PROVIDED MATERIAL:
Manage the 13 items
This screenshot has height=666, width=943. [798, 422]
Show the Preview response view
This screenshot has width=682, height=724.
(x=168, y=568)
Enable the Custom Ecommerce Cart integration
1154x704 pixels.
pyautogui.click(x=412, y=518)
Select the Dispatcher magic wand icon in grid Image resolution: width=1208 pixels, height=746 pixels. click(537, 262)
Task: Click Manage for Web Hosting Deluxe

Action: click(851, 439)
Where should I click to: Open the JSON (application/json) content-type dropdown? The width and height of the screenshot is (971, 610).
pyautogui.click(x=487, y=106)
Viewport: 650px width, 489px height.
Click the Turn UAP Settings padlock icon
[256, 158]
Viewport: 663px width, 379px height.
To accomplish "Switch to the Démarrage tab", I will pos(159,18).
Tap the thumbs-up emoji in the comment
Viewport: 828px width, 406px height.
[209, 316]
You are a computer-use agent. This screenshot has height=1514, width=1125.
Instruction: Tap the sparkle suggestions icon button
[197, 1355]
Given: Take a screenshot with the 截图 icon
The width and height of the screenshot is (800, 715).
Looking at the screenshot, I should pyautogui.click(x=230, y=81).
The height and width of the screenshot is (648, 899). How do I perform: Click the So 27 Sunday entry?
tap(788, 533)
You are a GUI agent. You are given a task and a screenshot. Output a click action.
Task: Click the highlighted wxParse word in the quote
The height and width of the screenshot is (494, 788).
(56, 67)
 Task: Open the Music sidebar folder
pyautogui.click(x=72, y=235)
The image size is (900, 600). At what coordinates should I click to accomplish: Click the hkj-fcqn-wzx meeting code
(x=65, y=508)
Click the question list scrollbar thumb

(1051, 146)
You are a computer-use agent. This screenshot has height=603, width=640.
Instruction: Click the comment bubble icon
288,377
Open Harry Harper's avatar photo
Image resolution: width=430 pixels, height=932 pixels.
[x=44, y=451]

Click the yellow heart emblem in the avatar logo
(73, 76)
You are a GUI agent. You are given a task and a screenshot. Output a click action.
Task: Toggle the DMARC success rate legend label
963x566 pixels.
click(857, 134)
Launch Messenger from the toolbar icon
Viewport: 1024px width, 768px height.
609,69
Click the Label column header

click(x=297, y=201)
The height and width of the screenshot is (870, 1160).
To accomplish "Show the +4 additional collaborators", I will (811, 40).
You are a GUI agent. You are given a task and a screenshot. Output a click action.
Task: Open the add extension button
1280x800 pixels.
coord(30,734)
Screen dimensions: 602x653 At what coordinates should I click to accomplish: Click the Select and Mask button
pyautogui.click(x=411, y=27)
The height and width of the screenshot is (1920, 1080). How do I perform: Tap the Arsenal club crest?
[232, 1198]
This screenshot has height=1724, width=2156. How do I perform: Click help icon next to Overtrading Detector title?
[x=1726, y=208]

ASSIGNED TASK:
Taking the records above, retype every line from the one with "Viewport: 650px width, 489px height." down to the one with "Given: Take a screenshot with the 截图 icon", exactly and with nothing else.

ANSWER SPACE:
Viewport: 650px width, 489px height.
Click the Turn UAP Settings padlock icon
[256, 158]
Viewport: 663px width, 379px height.
To accomplish "Switch to the Démarrage tab", I will pos(159,18).
Tap the thumbs-up emoji in the comment
Viewport: 828px width, 406px height.
[209, 316]
You are a computer-use agent. This screenshot has height=1514, width=1125.
Instruction: Tap the sparkle suggestions icon button
[197, 1355]
Given: Take a screenshot with the 截图 icon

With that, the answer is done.